We again want to apply to a probability model to approximate a p-value, but this time the model will be a bit different. Think of writing everyone’s creativity scores on an index card, shuffling up the index cards, and then dealing out 23 to the extrinsic motivation group and 24 to the intrinsic motivation group, and finding the difference in the group means. We (better yet, the computer) can repeat this process over and over to see how often, when the scores don’t change, random assignment leads to a difference in means at least as large as 4.41. Figure 3 shows the results from 1,000 such hypothetical random assignments for these scores.
Figure 3. Differences in group means under random assignment alone.
Only 2 of the 1,000 simulated random assignments produced a difference in group means of 4.41 or larger. In other words, the approximate p-value is 2/1000 = 0.002. This small p-value indicates that it would be very surprising for the random assignment process alone to produce such a large difference in group means. Therefore, as with Example 2, we have strong evidence that focusing on intrinsic motivations tends to increase creativity scores, as compared to thinking about extrinsic motivations.
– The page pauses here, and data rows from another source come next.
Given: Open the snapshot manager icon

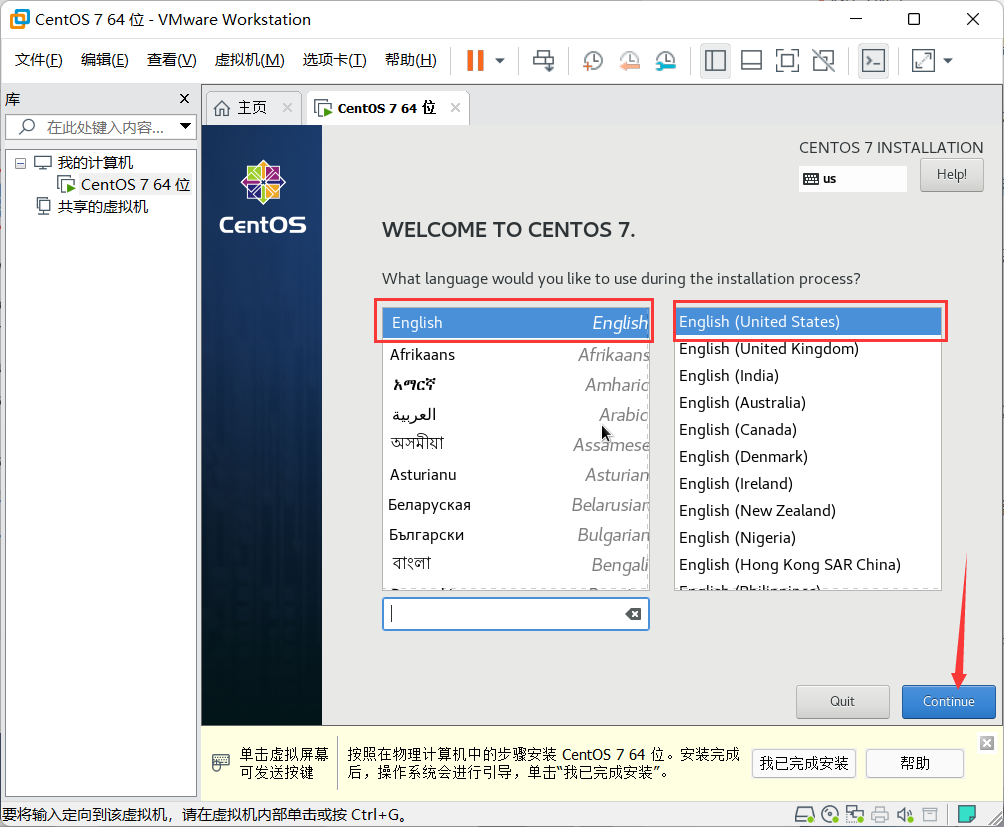Looking at the screenshot, I should (x=665, y=60).
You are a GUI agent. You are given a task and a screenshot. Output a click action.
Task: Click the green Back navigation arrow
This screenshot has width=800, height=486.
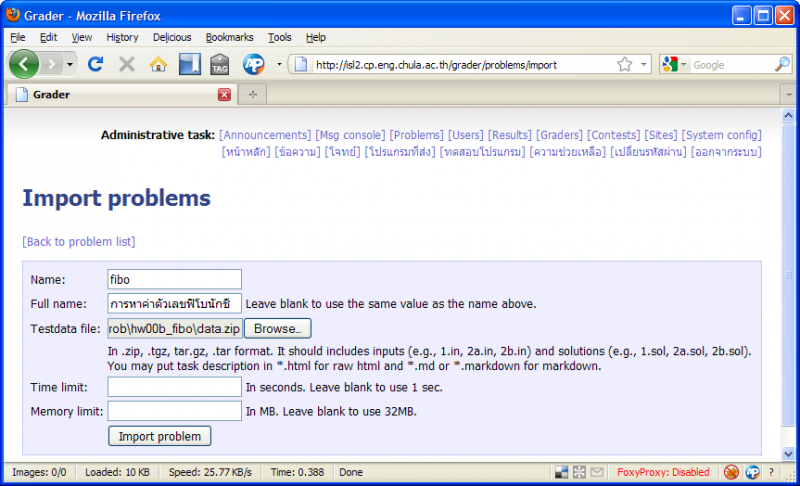tap(24, 64)
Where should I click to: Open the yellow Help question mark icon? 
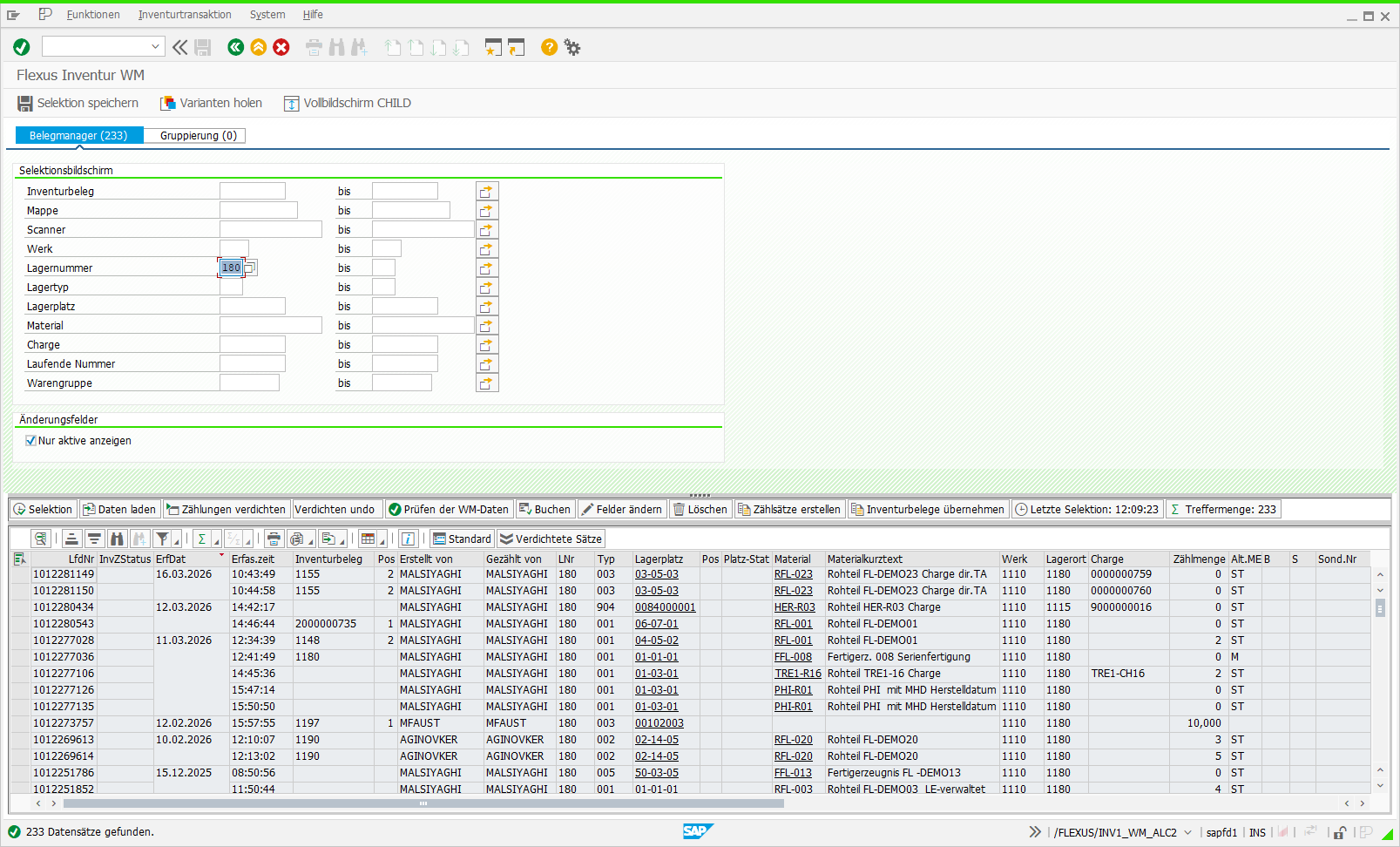[x=549, y=47]
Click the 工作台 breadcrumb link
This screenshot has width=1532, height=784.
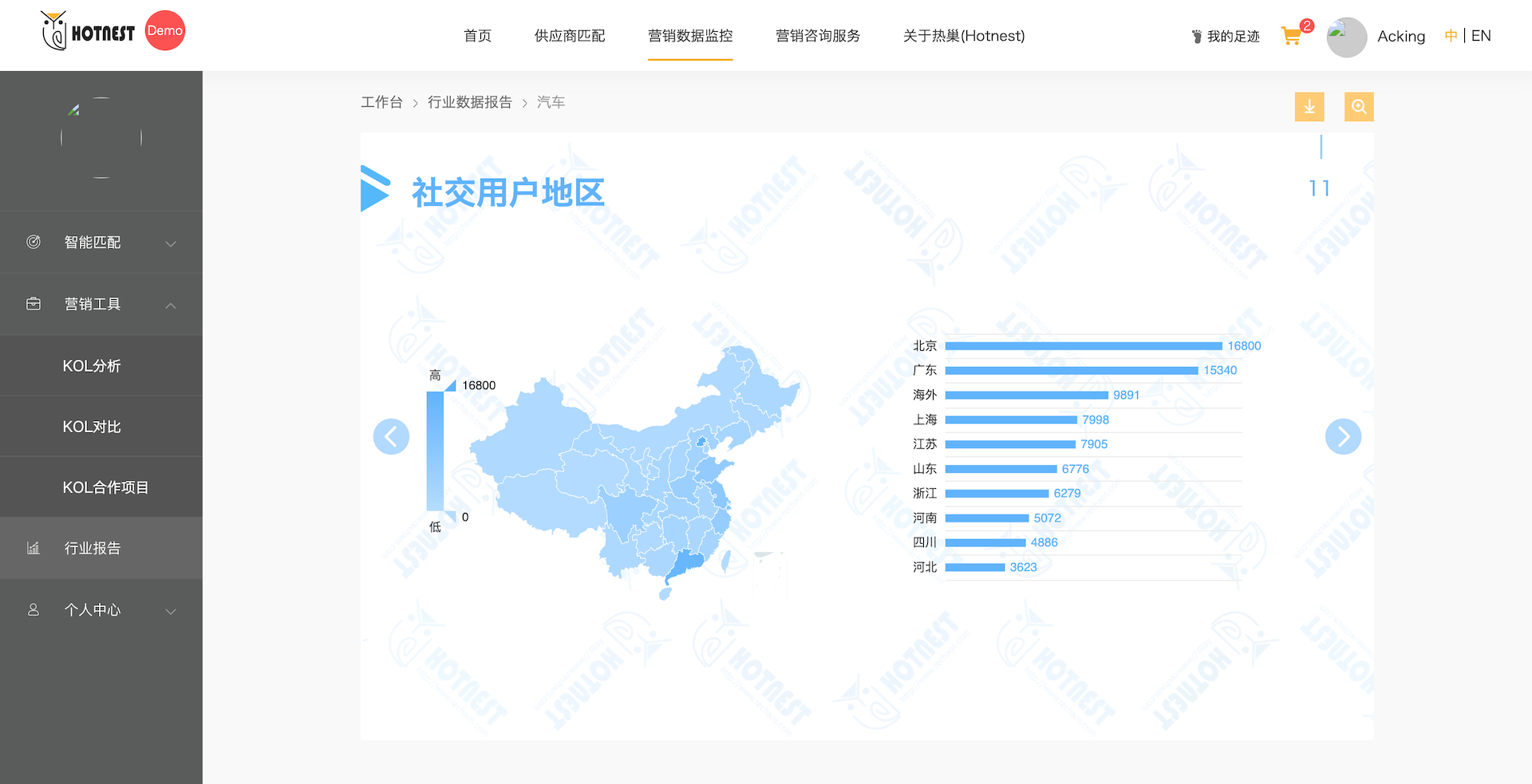381,102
Notice that the previous statement implies a cause-and-effect relationship between motivation and creativity score; is such a strong conclusion justified? Yes, because of the random assignment used in the study. That should have balanced out any other variables between the two groups, so now that the small p-value convinces us that the higher mean in the intrinsic group wasn’t just a coincidence, the only reasonable explanation left is the difference in the type of motivation. Can we generalize this conclusion to everyone?
Not necessarily—we could cautiously generalize this conclusion to individuals with extensive experience in creative writing similar the individuals in this study, but we would still want to know more about how these individuals were selected to participate.